9.1. Limitation of Liability. To the maximum extent permitted by law, neither party shall be liable for any indirect, consequential, special or punitive damages, including loss of profits or revenue.


9.2. Liability Cap. Each party’s total aggregate liability arising out of or related to this agreement shall not exceed the total fees paid or payable by the Client to Webscout during the twelve (12) months immediately preceding the event giving rise to the liability.
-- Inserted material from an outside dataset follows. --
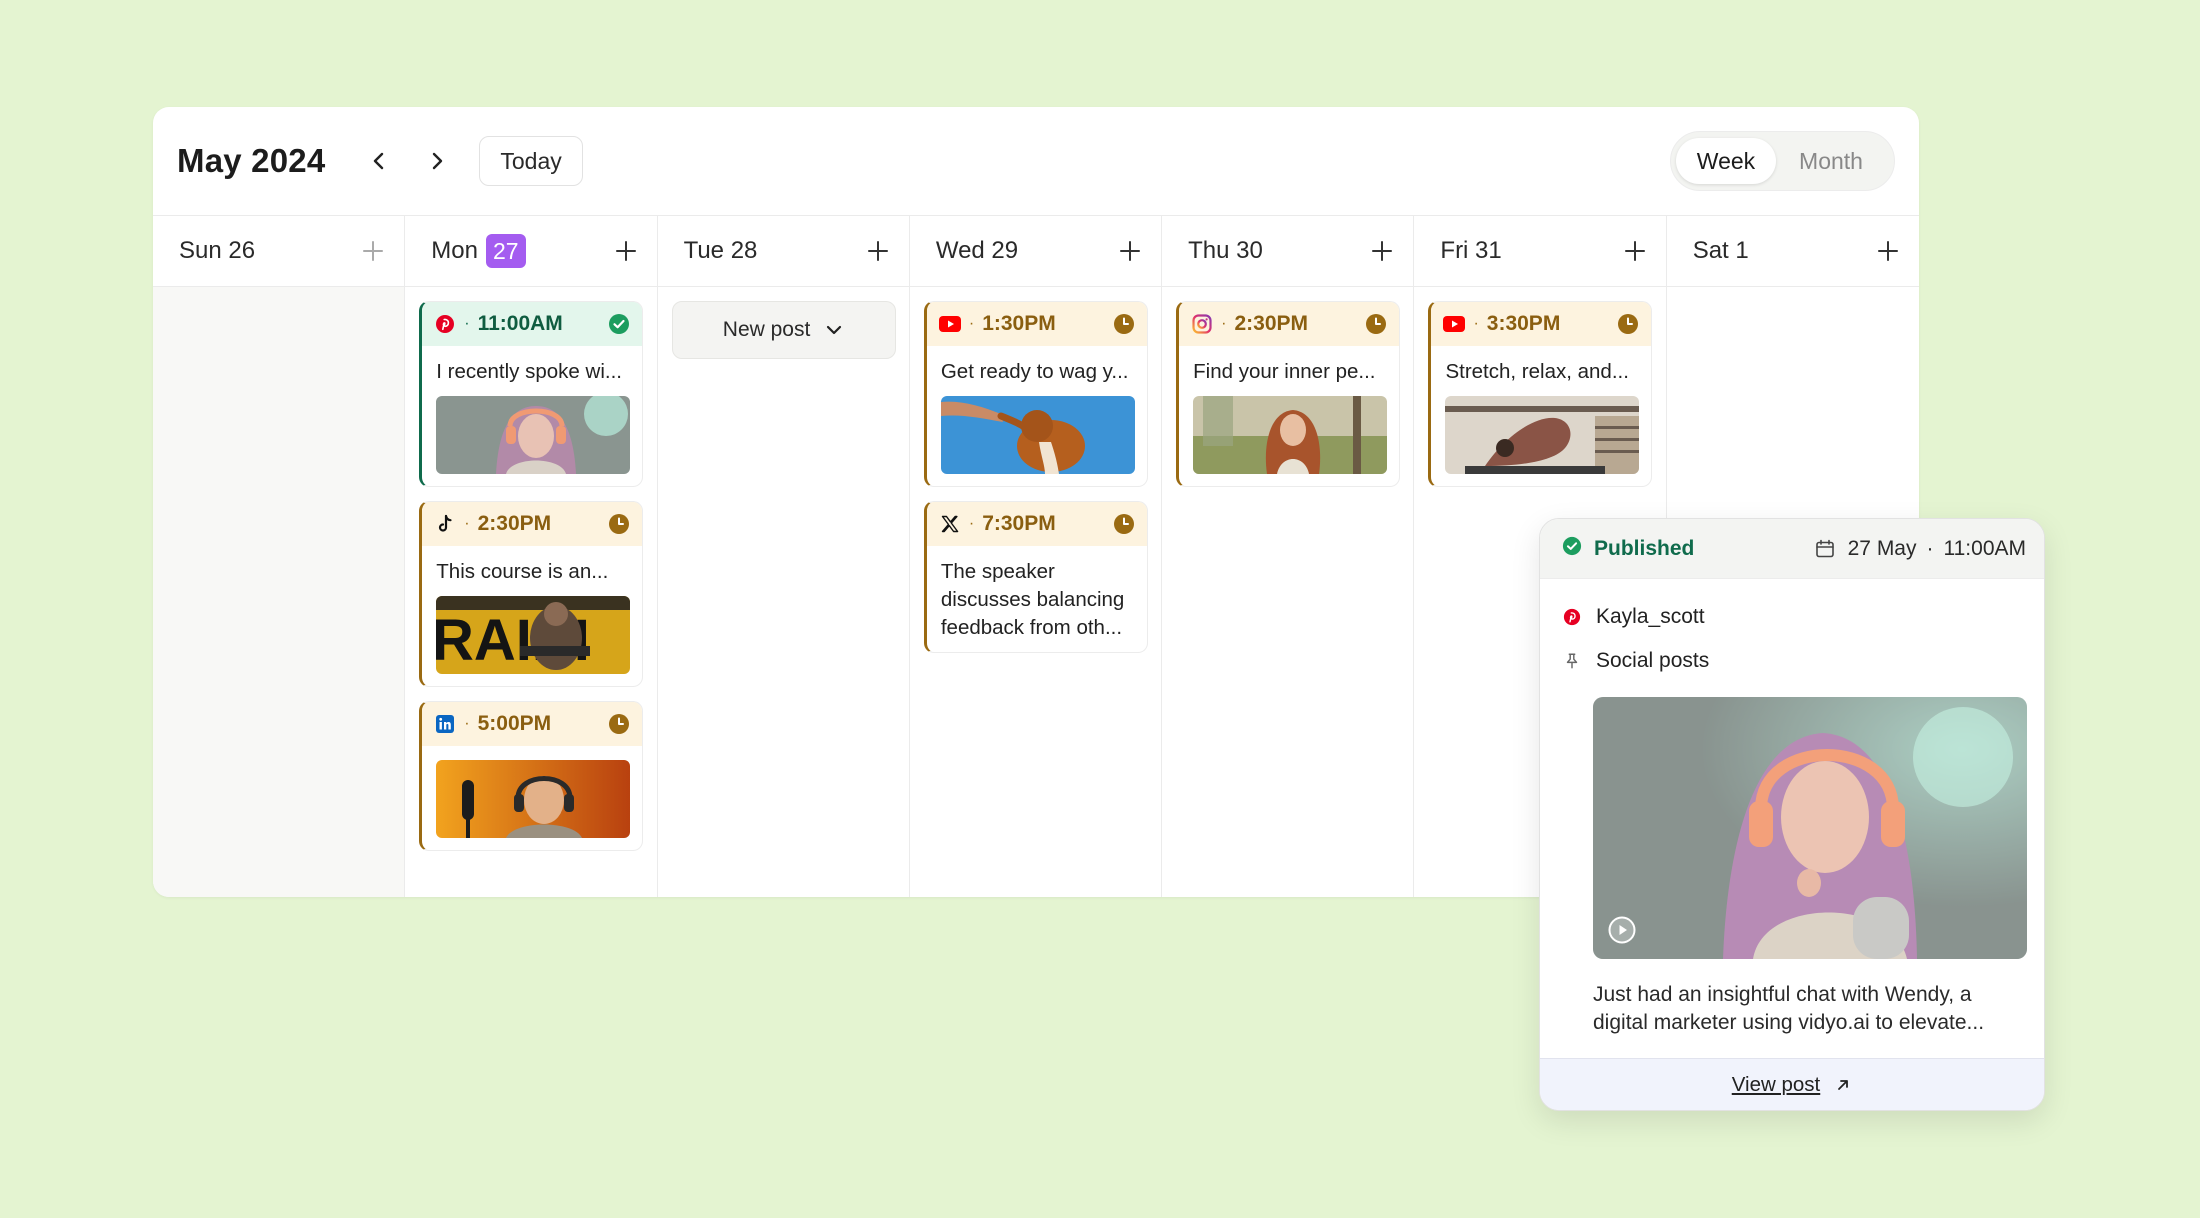 This screenshot has height=1218, width=2200. I want to click on day-column-sun, so click(280, 592).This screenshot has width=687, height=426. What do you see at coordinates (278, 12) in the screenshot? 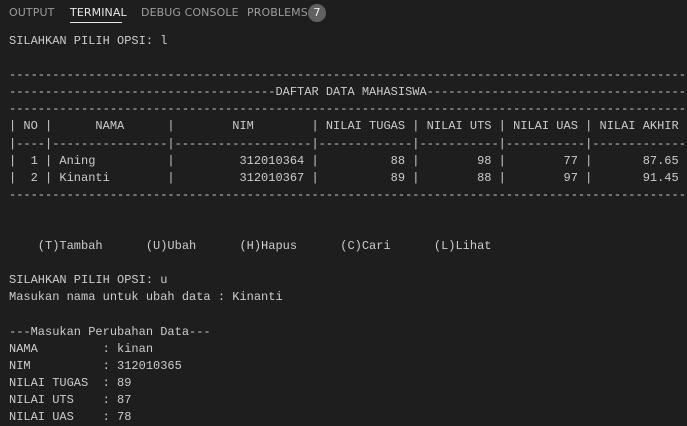
I see `tab-problems: PROBLEMS` at bounding box center [278, 12].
9.3. Indemnification. Webscout will defend and hold harmless the Client against any third-party claim that may arise from the Services infringing an EU patent or copyright. The Client will defend Webscout against any third-party claim that may arise from the Client's breach of this Agreement or any misuse of the Services.

10. General Provisions


10.1. Notices. All notices shall be in writing and sent to the addresses on the Order Form or via email to designated contacts. Any notice under this Agreement shall be deemed duly given when sent by registered mail. Proof of dispatch or transmission shall constitute conclusive evidence of delivery.


10.2. Entire Agreement. This Agreement, including all Order Forms and referenced policies, constitutes the entire agreement between the parties and supersedes all prior agreements regarding its subject matter. Any conflicting terms on a Client’s purchase order are void. Both parties waive any right they may have to claim damages or to rescind (in the case of misrepresentation) the Agreement for any misrepresentation or warranty not set out in this Agreement unless such misrepresentation or warranty was made fraudulently.


10.3. No Waiver. Any failure by either party to exercise an option or right conferred by this Agreement shall not of itself constitute or be deemed a waiver of such option or right.


10.4. Severability. If any provision in this Agreement is declared void or unenforceable by any judicial or administrative authority this shall not nullify the remaining provisions of this Agreement which shall remain in full force and effect.


10.5. Transferability. Neither party shall be entitled to assign its rights and obligations under the Agreement to a third party without the other party's prior written consent, however such consent should not be unreasonably withheld or delayed.


10.6. Advertising and Publicity. Neither the Client nor Webscout shall advertise, publish, or otherwise disclose the existence or terms of this Agreement, including the use of the other party’s name, logo, or trademarks, without the prior written consent of the other party.

11. Disclaimer


Except as otherwise expressly provided, the Services are provided “as is.” Webscout disclaims all other warranties, express or implied, including any implied warranty of merchantability or fitness for a particular purpose. Webscout cannot guarantee that the Services will be free of false positives or false negatives, or that all such errors will or can be corrected. The client is solely responsible for any actions taken based on the Services.

12. Governing Law and Jurisdiction


This Agreement shall be governed by and construed in accordance with the laws of the Kingdom of Denmark, without regard to its conflict of law principles. Any dispute arising in connection with this Agreement shall be settled exclusively by arbitration in Copenhagen in accordance with the rules of the Danish Institute of Arbitration.